Scheel and his team also rely on another unique feature of the Sentinel, which is the logging it performs on each program. The log is beneficial to the station, as it can be kept for years; any time a complaint comes up, PBS can go back to when it originally ingested the content and verify that it was done correctly. Now that broadcasters are required to abide by the CALM act, with potential fines of several thousands of dollars for non-compliance, the log is especially invaluable in these cases.

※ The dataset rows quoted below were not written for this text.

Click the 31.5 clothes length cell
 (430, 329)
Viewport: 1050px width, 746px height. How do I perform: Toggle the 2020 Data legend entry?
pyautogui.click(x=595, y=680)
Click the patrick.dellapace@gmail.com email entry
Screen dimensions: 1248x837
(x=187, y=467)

Prior to installing the Sentinel, Scheel and his team at PBS measured loudness using another product. Two of these products were installed in each of the broadcaster's four media rooms as a workaround for measuring 5.1. Not only was this solution expensive, it didn't measure correctly - staff had to add all of the channels

together in order to do so. PBS needed a solution that would operate in a base-band environment, where the discrete program channels needing to be evaluated live were measured. Other solutions required PBS to create a Dolby E stream each time staff wanted a measurement, a costly and time-consuming process. The Sentinel enables PBS to view loudness in surround and stereo at the same time. Plus, with its continuous software upgrades, it has set the staff up for any future changes that may occur, such as the acceptance of ITU1770-2.

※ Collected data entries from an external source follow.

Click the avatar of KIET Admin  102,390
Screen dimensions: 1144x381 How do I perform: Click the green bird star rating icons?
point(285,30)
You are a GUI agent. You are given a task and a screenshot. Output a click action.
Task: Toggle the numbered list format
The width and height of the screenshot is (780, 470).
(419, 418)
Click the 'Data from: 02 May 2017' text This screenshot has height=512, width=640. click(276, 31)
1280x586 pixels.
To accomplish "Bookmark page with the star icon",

"Qualis Audio recently added a number of new features, especially now with talk that the CALM Act might also include the newer European Broadcasting Union's (EBU) ITU1770-2 regulation [which includes a loudness gate]," explains Scheel. "The Sentinel's new features allow us to compare what would happen if the newer standard came in and allows us to look at the European standards that are being used as well. It's a very versatile meter in that if you wanted to take a look at the way the Europeans do it, we can do that, if we want to take a look at the CALM Act, we can do that; if we wanted to experiment with the gated function we can do that too. The Sentinel has become extremely useful. For us, it's the perfect instrument and it meets all of our needs and is an investment we needed to make."

Steve Wynn, director, engineering and maintenance, Media Operations Center, PBS, echoes Scheel's sentiments, explaining how crucial it has been for the broadcaster to find a solution that works with the center's existing equipment.

"It is so refreshing to have a critical component, such as the Sentinel, that's so well designed," says Wynn. "It has its embedded operating system, talks nicely on the Web and it's a controlled environment, so it's more secure. Plus, we have always received positive support from Qualis Audio. They were very helpful with the installation and setup, and continue to be as changes come in. The issue of loudness isn't over and it has been worth the initial investment to have a solution that will grow with the changes and the issues."

The Sentinel Surround Sound Audio Monitor measures, monitors and logs loudness and virtually every other parameter necessary to ensure optimum audio reaches broadcast viewers. Its measurement and logging verify and document CALM Act compliance, conforming fully to all ITU BS1770, ATSC, FCC and EBU requirements. Any deviation outside of the allowed range automatically generates alarms to the user's choice of SNMP, email or GPI. The Sentinel also measures, displays, logs and alarms all pertinent audio parameters, such as the new downmix loudness capability described above, downmix compatibility, hum, balance and other parameters required for quantifying audio quality.

"We are so pleased that the Sentinel has helped such a prestigious broadcaster as PBS solve its issues with monitoring loudness," says Rich Cabot, president and CTO, Qualis Audio. "We admire PBS for providing its viewers with quality content and the best possible broadcasting experience possible. Those beliefs run parallel to our goals for the Sentinel - to capture the integrity of audio and deliver it to listeners as it was meant to be heard, while still in compliance with current regulations."